I made an entry based on PRICE ACTION in confluence with a price pivot but not the daily pivot and also what seems to be a fibonacci retracement level. This price pivot is your normal S/R level. I identified it from the fact that price reacted to it as a level or resistance/support as seen on the left of the picture(historic data)
As for the fixed exits, this is no random fix exit, this is a fib extension exit.
If the price bounced off from the fib 61.8 level, it would most likely head to the 161.8 level before making a major retracement down or reversing down.
Here is a list.
- 38.2% Goes to at least the138%
- 50% Goes to at least the 161.8%
- 61.8% Goes to at least the 161.8%
- 78.6% Goes to at least the 0.0%
- 86% Goes to at least the 0.0%
After the price hits the 161.8 level it would make a major retracement till the 78.6 level, if it bounces off, it is headed for the 261.8 level. If it pierces through it is a downtrend.
Forex is not a guessing/gambling game, you don't guess your exits, you know when to exit, based on your entry.

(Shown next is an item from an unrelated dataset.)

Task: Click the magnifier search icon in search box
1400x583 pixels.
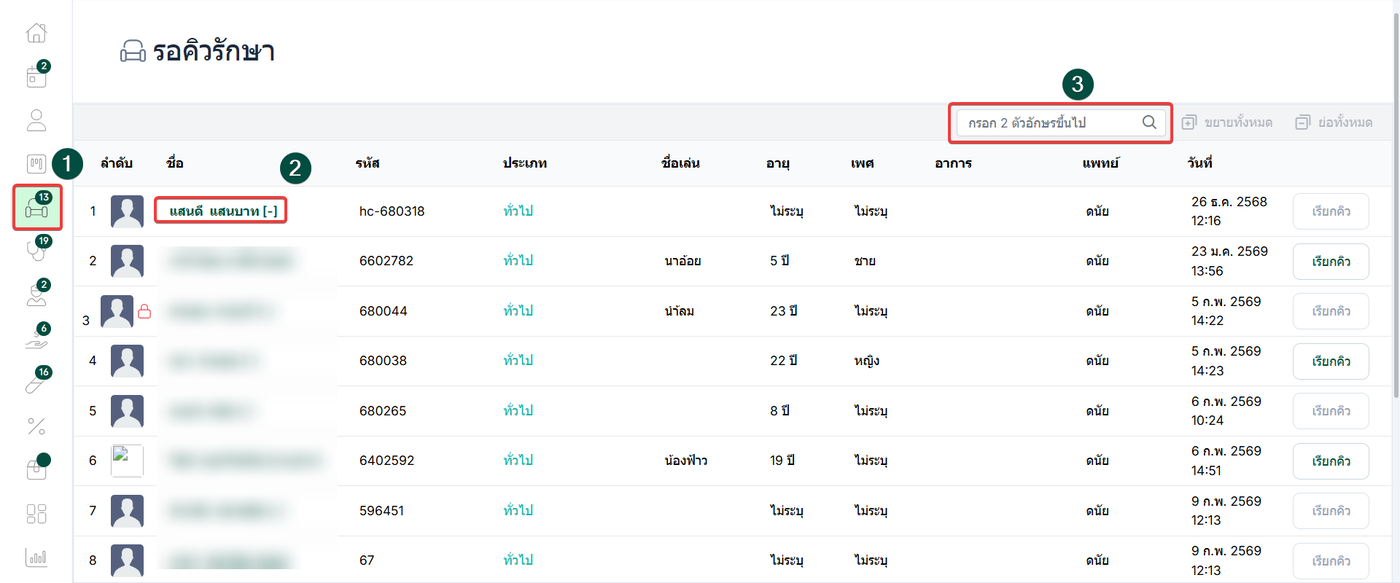Action: click(1149, 122)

As for the getting smaller profits rather than bigger losses. This trade actually has a Risk/Reward ratio of 1: 10 since the stop loss would be about 20 pips~ and the TP is at 196 pips.
In forex, we shouldnt measure our profits as in pips, we should measure our profits against our losses, which is the R/R ratio.
Who cares, if you make 20 pips per trade or 2000 pips per trade if you're also risking that same 20 or 2000 pips per trade each time. Then you'll just be at break even and won't profit no matter how much pips per trade you make. R/R is the name of the game.
As for the Trailing stop, I don't really use a "pip-ed" trailing stop. My trailing stop is actually a manual trailing stop which is set to the previous S/R level that the price pierces through, what this means is that, whenever the price meets a resistance, and finally breaks through it, I set my new stop loss below that previous S/R.
This method of trailing stop is actually quite effective because from the picture, the price did not take out our Trailing stop this way and continued moving upwards till it hits the FIb extension level.
Lastly, I also think its better to just make a single trade rather than multiple trades at a short time, its better to lose opportunities rather than risking your capital, no?